SPOKANE — Investigators for an insurance company began inspecting a Spokane Produce plant this week as the building remained partially closed after an E. coli outbreak.

The team will take samples, look for problems and suggest ways to reduce contamination risks, said Mansour Samadpour, a consultant hired by the insurance company.

Samadpour specializes in rapid detection of outbreaks of infectious diseases and identification of outbreak culprits. He is an assistant professor of environmental health at the University of Washington.

A critical step in fresh-cut produce processing is washing, which typically is done in cold, chlorinated water, said Samadpour.

"These issues usually go back to the farm," Samadpour said Tuesday.

There is little government oversight of irrigation water quality on produce farms, he said.

The outbreak of the E. coli bacterium sickened more than 40 girls who attended a drill team camp at Eastern Washington University in mid-July.
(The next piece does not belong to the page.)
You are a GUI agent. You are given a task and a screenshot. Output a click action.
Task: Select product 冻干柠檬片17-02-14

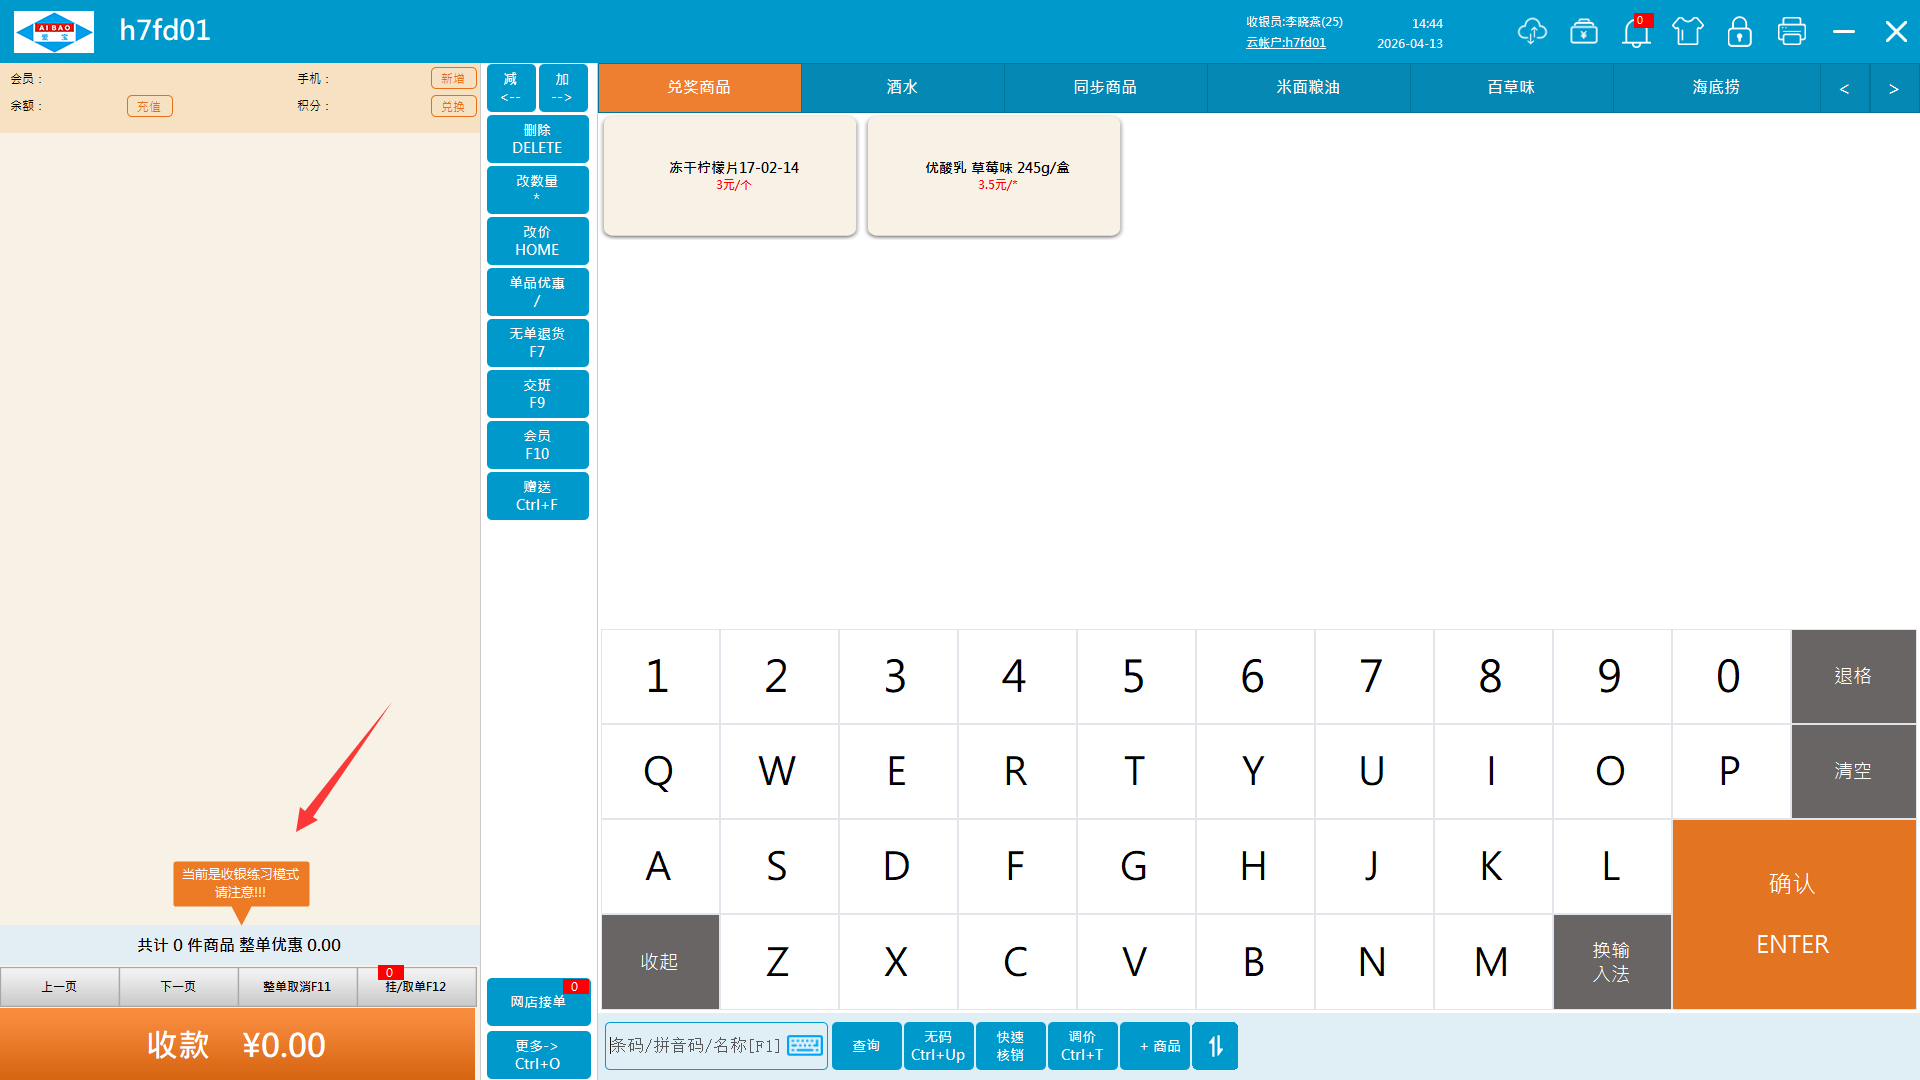pos(730,175)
Some of the girls spread the illness to several more people at a church camp the next week.

The U.S. Food and Drug Administration alerted consumers July 29 to throw out cut, packaged romaine lettuce from Spokane Produce.

None of the lettuce was tested by investigators before the alert. But surveys and sales invoices linked the product to the drill team camp and to a sick woman in Walla Walla. In addition, bacterial samples from the sick people shared the same genetic fingerprint.

There have been six separate E. coli cases in the state with the same genetic indicators, said Marcia Goldoft, a medical epidemiologist with the Washington Department of Health.

The FDA is looking for food links in those additional cases, Goldoft said.

"Were working to get information from (Spokane Produce)," said Charles Breen, the FDA's Seattle district director. "The investigation is not closed out."

Bagged, prewashed salad is a $1.5 billion industry, said Jim Gorny, technical director for the International Fresh-cut Produce Association.

If levels of disinfectant are too low in wash water, Gorny said, the washing process could spread bacteria.

From 1990 to 2001, contaminated produce caused 148 outbreaks of food-borne illness in the United States, with 10,504 individual cases of food poisoning, according to the Center for Science in the Public Interest in a 2001 report.